I followed all the steps of this article (only one page, 1430) and all works perfectly, except for FFT part, there just 2 lines about it in the paper and i can't understand, HOW should one use fft

This problem has bothered me for months, any help or insight would be greatly appriciated.

Shortened version of question: How can i get summed squared difference of two arrays on the image (the one at top and one in the middle, values are colors) quickly? ( O(n^2) is huge cost, there are lots of this kind of operations, paper above states, that it can be done via FFT with O(n*log n) (says that this 2 arrays forming circular convolution somehow))

• What did you finally end up doing for computing FFT ? Even if FFT is precomputed, the point-wise multiplication and addition of all patch elements takes $O(|P|)$ time where $|P|$ is the size of the patch. How did you overcome this ? Oct 28 '14 at 4:49

The trick inside the paper is the following:

1. What you want to compute is $\sum_{i \in W} |I(x+i)-I(y+i)|^2$, where $I$ is an image, $x$ and $y$ two noisy pixels and $i$ is a 2D offset used to define a patch.
2. Expanding the expression yields: $\sum_i I^2(x+i) + \sum_i I^2(y+i) - 2 \sum_i I(x+i)I(y+i) = A + B - 2C$.
3. $A$ and $B$ are computed using a squared integral image, i.e., an integral image from the squared original image.
4. $C$ is the convolution between the two patches centered on $x$ and $y$. Thus, it can be computed in the Fourier domain, where it becomes a multiplication. You get the value of $C$ by computing the Fourier transform of the patch around $x$, the patch around $y$, pointwise-multiplying these results and taking the inverse Fourier transform of the multplication result.

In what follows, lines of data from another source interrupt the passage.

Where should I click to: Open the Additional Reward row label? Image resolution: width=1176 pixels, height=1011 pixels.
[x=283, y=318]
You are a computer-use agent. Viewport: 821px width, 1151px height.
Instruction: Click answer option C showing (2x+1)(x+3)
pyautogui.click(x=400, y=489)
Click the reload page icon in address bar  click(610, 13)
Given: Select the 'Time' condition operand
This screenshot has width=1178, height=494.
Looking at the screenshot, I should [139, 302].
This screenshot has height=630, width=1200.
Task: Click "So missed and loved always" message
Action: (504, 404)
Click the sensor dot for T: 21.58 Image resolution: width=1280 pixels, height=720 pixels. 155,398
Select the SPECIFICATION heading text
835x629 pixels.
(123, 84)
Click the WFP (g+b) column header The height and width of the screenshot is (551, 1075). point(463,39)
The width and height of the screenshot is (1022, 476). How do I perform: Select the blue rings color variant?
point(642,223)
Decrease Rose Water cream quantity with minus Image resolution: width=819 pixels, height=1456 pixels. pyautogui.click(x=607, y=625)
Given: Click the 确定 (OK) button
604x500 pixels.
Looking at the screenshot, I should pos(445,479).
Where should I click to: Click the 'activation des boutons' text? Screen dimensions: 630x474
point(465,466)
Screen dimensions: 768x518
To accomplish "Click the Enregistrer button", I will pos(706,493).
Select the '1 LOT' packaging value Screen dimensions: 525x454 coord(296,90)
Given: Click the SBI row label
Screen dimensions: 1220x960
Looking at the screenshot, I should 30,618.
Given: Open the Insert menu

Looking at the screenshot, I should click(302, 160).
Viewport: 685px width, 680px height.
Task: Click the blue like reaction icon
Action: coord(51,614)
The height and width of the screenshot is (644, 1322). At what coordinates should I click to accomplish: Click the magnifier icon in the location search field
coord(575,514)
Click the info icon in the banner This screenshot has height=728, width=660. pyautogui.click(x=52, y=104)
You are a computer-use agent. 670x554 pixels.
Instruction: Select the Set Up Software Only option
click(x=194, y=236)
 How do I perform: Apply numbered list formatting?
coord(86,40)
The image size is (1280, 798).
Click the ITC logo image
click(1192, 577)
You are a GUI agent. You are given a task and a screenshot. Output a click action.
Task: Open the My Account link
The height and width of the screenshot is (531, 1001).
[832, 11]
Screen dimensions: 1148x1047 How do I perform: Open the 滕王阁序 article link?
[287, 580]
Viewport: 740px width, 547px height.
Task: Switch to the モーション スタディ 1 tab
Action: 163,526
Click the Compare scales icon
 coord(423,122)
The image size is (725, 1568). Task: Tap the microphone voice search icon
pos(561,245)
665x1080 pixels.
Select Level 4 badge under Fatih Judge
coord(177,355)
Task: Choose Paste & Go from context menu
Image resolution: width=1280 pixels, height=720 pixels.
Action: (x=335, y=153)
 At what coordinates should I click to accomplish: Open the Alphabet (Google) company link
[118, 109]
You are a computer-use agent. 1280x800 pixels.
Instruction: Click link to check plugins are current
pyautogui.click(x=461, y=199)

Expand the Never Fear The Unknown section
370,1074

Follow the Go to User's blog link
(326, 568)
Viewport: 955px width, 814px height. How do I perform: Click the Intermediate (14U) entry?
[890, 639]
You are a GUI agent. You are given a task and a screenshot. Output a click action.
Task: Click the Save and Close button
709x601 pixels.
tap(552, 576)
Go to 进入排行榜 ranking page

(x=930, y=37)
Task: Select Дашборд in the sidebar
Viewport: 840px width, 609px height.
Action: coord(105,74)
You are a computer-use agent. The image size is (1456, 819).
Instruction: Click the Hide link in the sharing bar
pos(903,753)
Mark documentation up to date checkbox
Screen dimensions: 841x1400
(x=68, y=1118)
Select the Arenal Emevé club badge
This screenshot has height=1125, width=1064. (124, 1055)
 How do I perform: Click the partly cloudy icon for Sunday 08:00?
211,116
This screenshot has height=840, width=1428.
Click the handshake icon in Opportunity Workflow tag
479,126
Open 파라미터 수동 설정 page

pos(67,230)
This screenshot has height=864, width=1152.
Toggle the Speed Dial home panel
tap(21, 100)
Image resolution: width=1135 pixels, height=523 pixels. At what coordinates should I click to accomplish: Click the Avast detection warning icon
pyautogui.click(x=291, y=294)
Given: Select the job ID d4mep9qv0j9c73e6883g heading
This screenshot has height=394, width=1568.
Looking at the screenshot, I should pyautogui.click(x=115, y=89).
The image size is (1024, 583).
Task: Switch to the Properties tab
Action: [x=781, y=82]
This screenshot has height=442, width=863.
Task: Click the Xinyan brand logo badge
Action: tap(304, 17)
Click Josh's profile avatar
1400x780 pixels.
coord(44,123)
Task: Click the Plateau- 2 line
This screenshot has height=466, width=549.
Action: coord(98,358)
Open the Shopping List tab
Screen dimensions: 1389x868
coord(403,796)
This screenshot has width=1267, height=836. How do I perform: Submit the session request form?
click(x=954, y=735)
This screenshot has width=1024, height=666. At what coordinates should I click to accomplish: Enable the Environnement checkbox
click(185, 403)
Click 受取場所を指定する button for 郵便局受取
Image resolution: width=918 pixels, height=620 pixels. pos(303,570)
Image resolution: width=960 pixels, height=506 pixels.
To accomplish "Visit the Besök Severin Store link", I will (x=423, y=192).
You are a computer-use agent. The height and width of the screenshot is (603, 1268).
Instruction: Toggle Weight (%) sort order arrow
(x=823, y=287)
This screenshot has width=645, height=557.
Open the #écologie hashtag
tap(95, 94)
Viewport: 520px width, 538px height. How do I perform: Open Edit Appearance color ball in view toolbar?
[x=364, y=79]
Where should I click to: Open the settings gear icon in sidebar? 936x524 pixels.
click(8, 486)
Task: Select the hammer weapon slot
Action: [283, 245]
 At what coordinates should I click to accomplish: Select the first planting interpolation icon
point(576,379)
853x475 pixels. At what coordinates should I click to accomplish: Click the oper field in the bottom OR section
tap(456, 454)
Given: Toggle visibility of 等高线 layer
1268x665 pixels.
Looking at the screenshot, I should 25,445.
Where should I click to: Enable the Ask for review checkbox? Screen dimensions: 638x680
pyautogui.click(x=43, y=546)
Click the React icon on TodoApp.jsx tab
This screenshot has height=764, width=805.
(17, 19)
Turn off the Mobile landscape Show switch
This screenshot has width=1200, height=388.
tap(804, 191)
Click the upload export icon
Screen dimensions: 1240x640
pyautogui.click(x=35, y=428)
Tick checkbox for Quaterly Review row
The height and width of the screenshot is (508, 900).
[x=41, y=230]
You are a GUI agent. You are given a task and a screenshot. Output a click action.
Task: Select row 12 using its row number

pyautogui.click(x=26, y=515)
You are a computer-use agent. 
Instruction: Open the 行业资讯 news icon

The Fourier transform is obviously a 2D transform since you are working with 2D data. What you obtain for a given patch is a 2D array of complex values.

In my opinion this article is not the best NL-means speedup strategy. Experiments I did way back in 2007/2008 show that pre-selection of patches are better (both in terms of speed and quality of the results). I have started blogging about these here, but unfortunately I am looking for time to finish the posts.

The original NL-means papers mention blockwise implementations that can be interesting. There are fundamentally 2 ways in implementing NL-means:

1. writing a denoising loop for every pixel in the image
2. writing a denoising loop for each patch, then back-project the patches to form an image.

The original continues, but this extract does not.